Tuesday, November 29, 2016

Book Note: Smith & Bennett's "How the Bible Was Built"



Charles Merrill Smith & James W. Bennett, How the Bible Was Built (Eerdmans, 2005):  97 pp.

I’m always on the outlook for works that seek to explain how the Bible came to be in a simple and approachable manner.  I saw this little work referenced somewhere so I ordered a very cheap used copy on Amazon.  It’s less than a hundred pages so it was a quick read.  A draft of the book was originally written by Smith, a United Methodist bishop. The unpolished manuscript was left at his death and then was edited and put in its final form nearly twenty years later by his friend Bennett.
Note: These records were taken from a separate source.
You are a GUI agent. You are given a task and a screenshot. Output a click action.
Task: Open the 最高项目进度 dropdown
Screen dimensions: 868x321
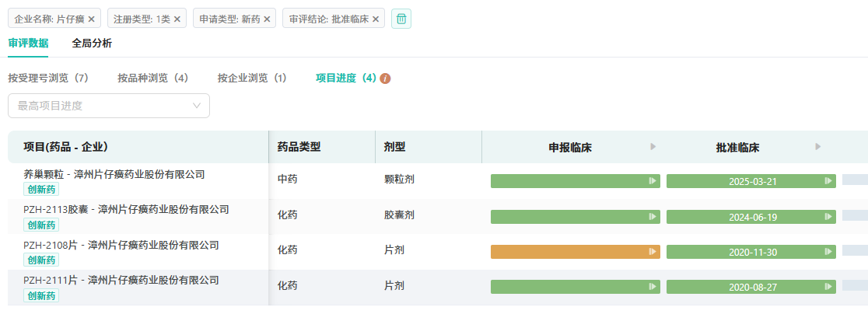pos(109,106)
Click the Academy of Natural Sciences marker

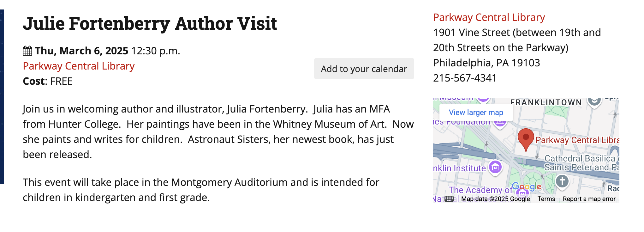pos(522,193)
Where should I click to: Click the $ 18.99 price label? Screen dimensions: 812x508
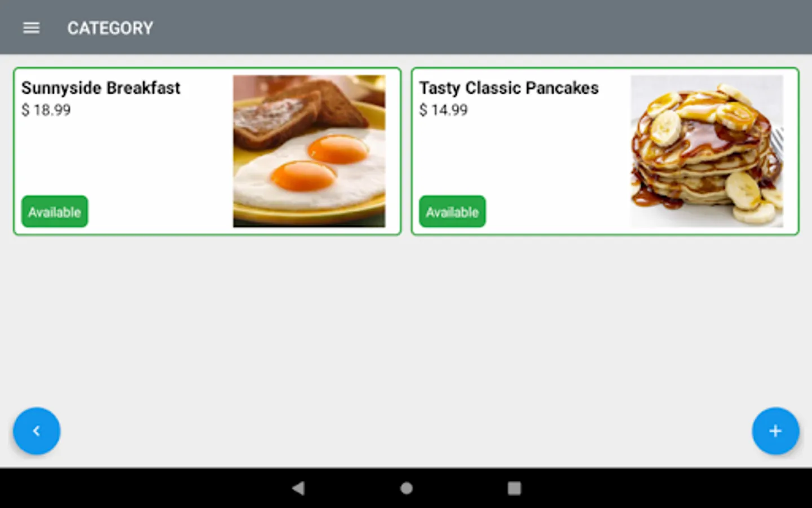(46, 110)
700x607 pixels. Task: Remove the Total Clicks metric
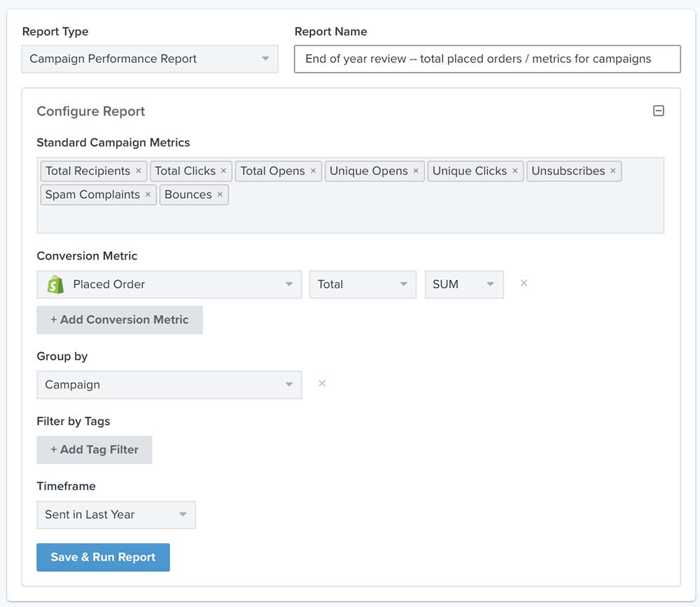point(223,171)
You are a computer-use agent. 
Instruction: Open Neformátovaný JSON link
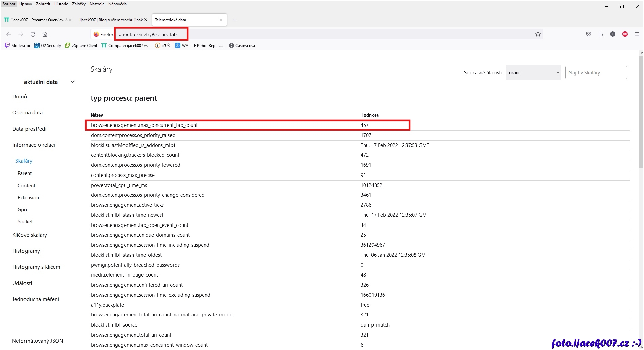click(38, 341)
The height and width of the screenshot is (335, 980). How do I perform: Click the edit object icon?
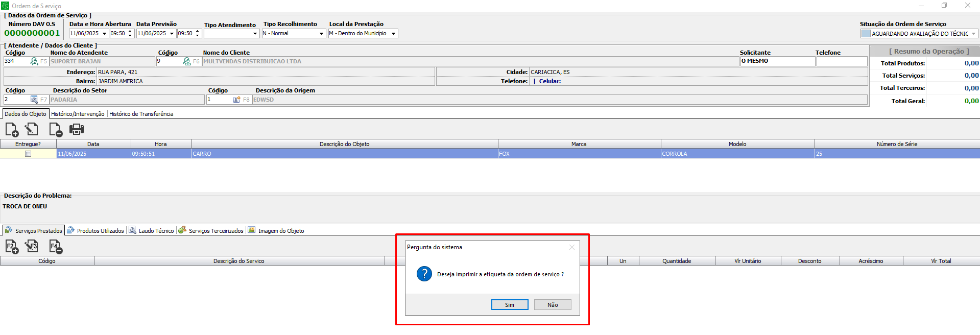[x=32, y=130]
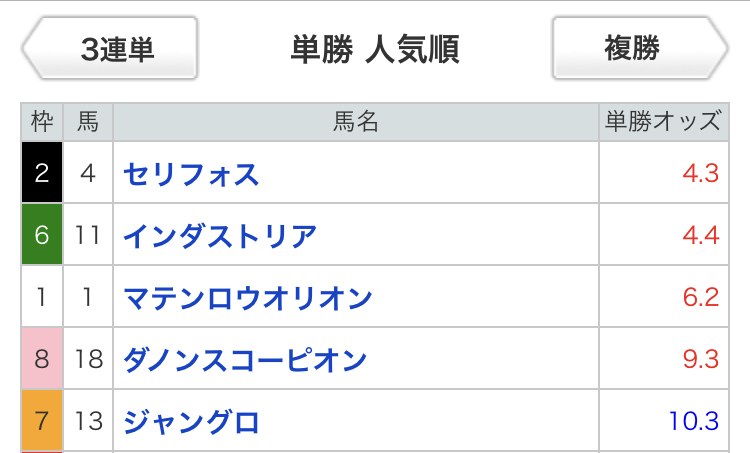
Task: Click pink bracket 8 color cell
Action: pos(42,360)
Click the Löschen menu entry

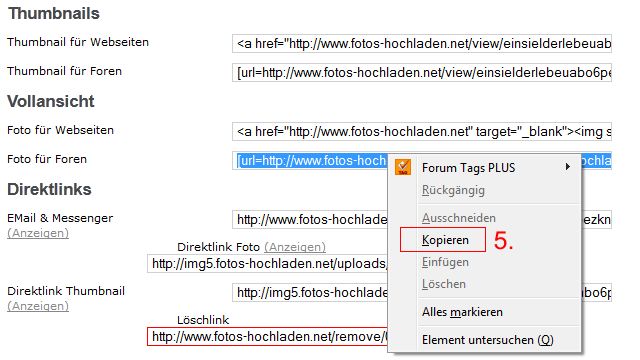tap(444, 284)
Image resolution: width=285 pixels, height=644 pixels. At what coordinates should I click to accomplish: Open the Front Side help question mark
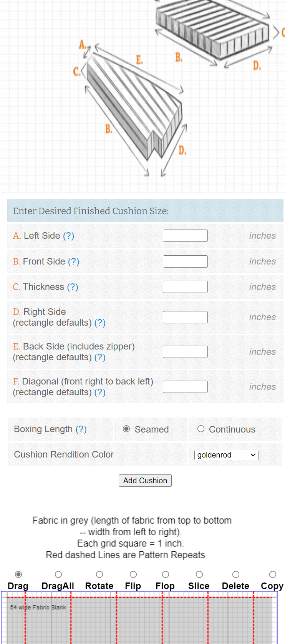(x=73, y=261)
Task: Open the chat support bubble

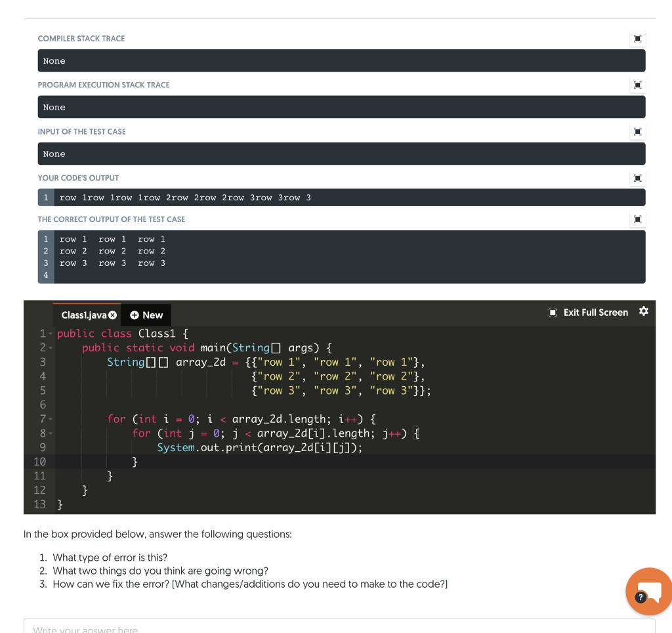Action: (649, 590)
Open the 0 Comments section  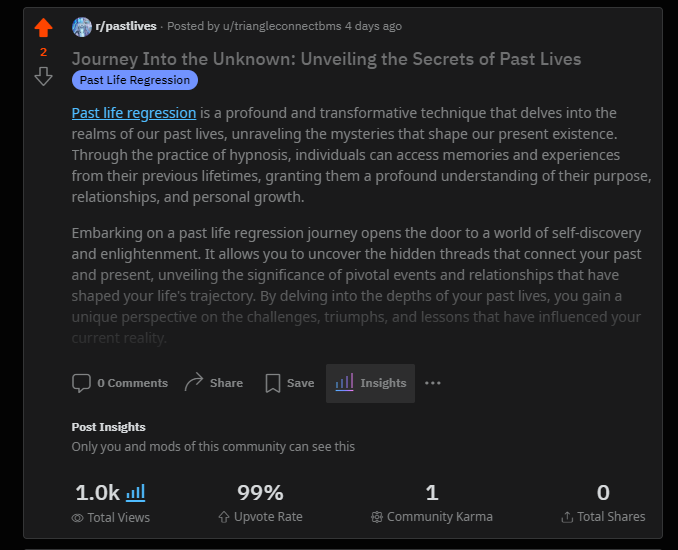tap(132, 383)
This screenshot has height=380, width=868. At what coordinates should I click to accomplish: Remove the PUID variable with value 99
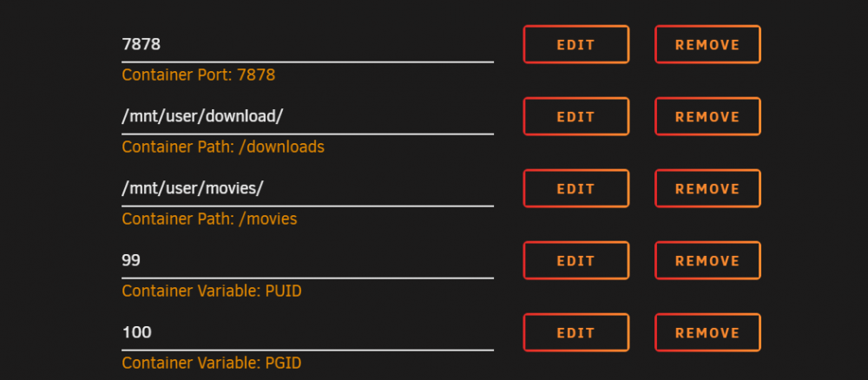pos(707,260)
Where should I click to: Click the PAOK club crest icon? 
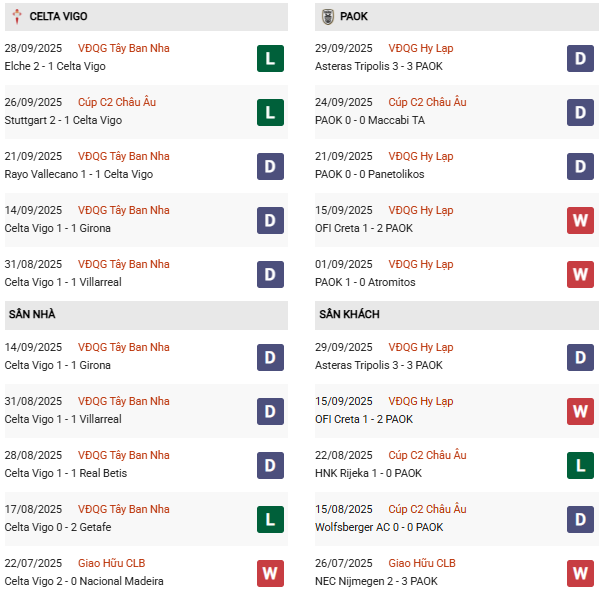click(328, 17)
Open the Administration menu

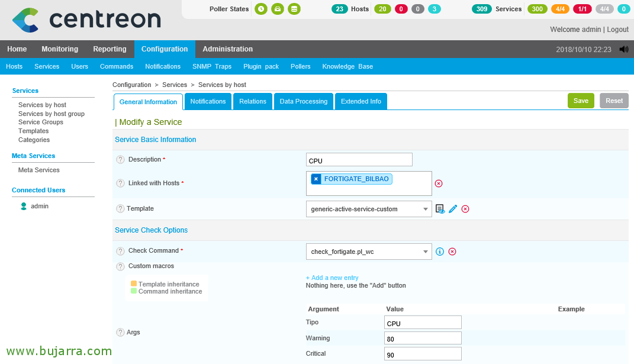[x=228, y=49]
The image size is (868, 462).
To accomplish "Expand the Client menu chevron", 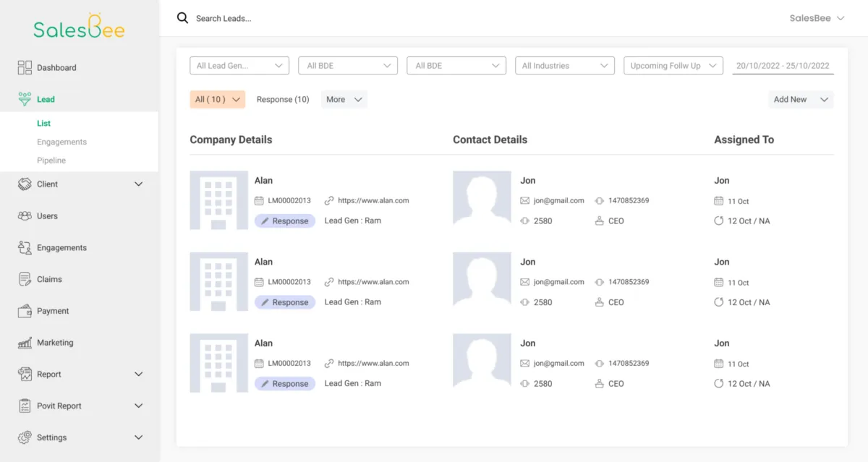I will 139,184.
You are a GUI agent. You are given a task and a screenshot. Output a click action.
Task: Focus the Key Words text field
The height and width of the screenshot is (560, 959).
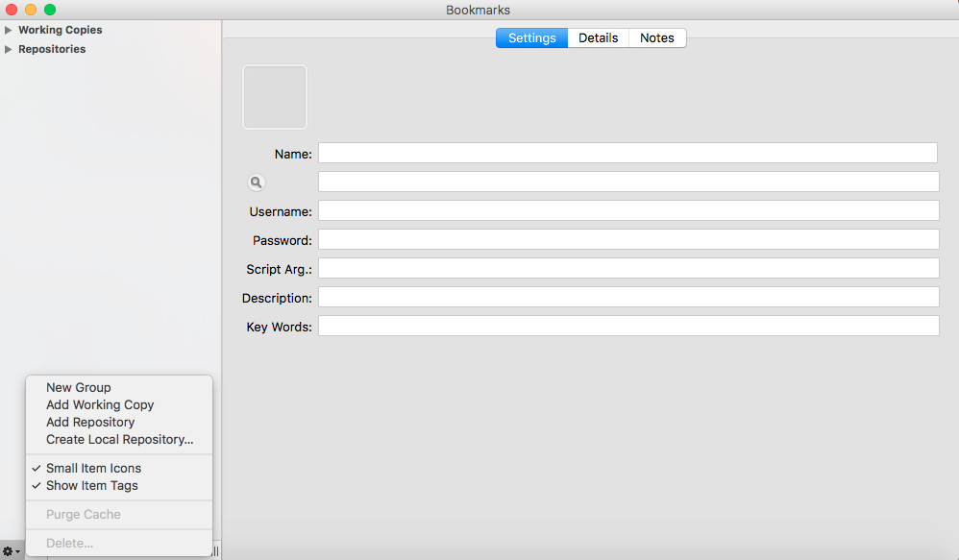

The book uses the analogy of building to describe the formation of the Bible.  The Hebrew Bible was the “First Wing,” and the New Testament the “New Wing,” with the apocrypha a “Passageway” connecting the two.  Though written by a Methodist bishop, the book makes the distinctly non-Protestant assertion that the apostles accepted the apocrypha as Scripture (p. 26)!  This is one of many signs of danger in the book.

Though the book makes the initial claim that it will stick to the basic facts about the Bible’s formation in such a way that persons of all theological persuasions will be able to agree with its content, a quick read makes clear that this isn’t exactly the case.  The primary author (Bennett) writes as we might expect a United Methodist bishop to write.  That is, his view of the Bible is that of a liberal mainline Protestant who has wholly accepted the “assured results” of modern historical-critical scholarship.  So, he assumes Markan priority and the existence of Q, rejects Pauline authorship of the Pastoral epistles, and presents the formation of the canon as essentially a human process.  One encouraging note is his very brief reference to the role of Gutenberg in the functional closing of the canon (pp. 68-69).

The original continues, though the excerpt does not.